AVAILABLE RECORDS Start Marker
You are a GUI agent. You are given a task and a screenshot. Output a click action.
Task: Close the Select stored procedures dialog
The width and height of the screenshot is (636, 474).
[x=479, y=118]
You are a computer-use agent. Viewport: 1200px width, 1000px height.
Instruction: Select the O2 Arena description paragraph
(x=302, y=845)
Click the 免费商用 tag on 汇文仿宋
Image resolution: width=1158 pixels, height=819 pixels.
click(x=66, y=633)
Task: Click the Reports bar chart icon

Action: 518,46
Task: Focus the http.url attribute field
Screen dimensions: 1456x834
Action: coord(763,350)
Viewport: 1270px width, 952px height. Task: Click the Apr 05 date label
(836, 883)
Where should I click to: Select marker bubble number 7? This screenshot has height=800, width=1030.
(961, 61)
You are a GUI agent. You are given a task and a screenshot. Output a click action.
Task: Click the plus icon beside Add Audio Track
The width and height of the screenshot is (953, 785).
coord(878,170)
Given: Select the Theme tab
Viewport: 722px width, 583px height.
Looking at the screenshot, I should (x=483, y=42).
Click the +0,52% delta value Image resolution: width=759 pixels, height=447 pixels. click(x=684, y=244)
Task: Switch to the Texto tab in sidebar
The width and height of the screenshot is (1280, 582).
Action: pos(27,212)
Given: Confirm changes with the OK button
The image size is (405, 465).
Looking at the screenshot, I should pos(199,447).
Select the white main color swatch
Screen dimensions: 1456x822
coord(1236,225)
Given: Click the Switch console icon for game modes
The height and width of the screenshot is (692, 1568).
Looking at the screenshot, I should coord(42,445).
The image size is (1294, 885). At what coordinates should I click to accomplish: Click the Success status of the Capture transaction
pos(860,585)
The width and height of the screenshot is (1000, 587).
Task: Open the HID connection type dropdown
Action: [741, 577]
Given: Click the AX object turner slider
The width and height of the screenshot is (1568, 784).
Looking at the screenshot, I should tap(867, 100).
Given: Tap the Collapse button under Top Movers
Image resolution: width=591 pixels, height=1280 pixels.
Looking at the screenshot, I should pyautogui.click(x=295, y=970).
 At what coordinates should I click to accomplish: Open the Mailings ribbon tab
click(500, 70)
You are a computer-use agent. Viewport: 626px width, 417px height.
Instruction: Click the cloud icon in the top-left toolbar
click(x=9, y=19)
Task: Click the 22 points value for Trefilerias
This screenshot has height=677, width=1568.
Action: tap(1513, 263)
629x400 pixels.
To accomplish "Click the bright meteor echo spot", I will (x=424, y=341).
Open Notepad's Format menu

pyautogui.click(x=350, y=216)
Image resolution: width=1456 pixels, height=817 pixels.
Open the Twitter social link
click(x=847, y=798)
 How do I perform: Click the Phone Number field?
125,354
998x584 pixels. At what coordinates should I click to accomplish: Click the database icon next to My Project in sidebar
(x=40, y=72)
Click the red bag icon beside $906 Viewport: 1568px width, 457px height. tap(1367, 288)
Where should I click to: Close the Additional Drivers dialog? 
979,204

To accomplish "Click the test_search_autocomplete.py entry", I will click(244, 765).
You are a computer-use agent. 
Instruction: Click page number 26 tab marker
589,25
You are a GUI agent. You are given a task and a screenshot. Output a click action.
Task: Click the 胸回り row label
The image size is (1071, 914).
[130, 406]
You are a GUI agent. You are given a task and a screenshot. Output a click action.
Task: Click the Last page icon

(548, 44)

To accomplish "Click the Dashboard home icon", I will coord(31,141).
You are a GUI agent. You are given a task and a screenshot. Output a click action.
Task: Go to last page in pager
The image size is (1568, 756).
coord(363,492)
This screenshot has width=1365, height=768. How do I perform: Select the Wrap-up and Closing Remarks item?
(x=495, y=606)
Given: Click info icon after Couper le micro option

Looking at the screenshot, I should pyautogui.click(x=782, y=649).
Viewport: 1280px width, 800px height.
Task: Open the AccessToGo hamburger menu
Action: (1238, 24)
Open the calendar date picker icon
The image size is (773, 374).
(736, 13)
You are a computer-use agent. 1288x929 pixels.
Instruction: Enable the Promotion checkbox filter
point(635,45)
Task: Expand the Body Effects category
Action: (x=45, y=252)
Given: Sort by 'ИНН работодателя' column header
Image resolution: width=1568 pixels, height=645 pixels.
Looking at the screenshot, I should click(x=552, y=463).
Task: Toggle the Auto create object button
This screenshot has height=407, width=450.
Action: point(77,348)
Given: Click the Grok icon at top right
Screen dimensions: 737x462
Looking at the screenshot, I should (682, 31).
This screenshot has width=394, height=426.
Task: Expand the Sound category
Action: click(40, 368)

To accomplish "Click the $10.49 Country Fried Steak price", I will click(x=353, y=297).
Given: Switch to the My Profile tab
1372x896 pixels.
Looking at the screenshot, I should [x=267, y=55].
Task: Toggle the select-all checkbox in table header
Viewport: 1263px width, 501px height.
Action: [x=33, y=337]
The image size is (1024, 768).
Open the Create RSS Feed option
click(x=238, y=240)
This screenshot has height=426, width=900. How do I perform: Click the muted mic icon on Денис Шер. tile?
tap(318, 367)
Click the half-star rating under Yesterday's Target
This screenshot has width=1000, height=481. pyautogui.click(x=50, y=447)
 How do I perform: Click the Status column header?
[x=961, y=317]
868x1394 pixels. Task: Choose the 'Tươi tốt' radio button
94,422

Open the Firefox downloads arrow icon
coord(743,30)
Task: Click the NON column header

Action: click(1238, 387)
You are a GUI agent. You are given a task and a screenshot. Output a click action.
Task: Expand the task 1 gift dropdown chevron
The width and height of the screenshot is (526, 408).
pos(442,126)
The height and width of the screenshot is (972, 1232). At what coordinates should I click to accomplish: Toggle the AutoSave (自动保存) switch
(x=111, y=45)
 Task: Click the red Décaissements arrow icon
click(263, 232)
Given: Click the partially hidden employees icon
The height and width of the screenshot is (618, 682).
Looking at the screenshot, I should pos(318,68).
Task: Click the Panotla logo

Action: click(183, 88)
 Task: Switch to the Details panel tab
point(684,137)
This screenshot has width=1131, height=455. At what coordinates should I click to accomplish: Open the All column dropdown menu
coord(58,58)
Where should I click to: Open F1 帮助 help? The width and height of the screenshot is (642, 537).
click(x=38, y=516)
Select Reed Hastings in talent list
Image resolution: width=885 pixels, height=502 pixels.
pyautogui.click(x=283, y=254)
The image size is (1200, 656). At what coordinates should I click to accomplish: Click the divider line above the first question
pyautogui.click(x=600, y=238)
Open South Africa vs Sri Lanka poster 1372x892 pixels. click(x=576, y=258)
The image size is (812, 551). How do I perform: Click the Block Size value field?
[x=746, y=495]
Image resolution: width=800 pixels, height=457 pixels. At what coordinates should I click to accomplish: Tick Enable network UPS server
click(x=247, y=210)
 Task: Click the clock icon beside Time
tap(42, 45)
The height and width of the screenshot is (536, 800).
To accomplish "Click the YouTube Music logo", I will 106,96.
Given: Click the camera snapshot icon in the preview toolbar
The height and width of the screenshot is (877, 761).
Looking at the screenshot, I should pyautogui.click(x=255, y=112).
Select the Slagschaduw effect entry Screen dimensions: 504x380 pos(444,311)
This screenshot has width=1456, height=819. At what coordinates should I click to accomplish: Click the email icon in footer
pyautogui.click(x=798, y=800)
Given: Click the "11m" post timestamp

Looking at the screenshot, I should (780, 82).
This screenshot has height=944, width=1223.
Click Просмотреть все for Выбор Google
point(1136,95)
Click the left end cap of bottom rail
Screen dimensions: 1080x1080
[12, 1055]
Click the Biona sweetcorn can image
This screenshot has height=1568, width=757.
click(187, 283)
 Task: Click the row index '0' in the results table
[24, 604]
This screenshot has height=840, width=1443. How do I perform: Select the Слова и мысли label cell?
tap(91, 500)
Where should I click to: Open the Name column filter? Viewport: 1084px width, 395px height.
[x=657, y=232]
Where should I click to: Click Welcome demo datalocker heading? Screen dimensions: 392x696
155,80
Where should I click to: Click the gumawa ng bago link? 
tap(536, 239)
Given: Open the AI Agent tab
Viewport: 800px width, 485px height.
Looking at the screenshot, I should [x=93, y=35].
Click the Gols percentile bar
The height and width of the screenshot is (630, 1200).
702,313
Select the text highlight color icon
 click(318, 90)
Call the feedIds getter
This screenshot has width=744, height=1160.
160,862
AVAILABLE RECORDS End Marker
▶ _ASSIGNMENT_
Look above for the line containing "Screen dimensions: 737x462" and the line containing "Given: Switch to the My Profile tab". Transcribe both, with the lines between them, exactly.

▶ _EXERCISE ANSWER_
Screen dimensions: 737x462
Looking at the screenshot, I should (682, 31).
This screenshot has width=394, height=426.
Task: Expand the Sound category
Action: click(40, 368)

To accomplish "Click the $10.49 Country Fried Steak price", I will click(x=353, y=297).
Given: Switch to the My Profile tab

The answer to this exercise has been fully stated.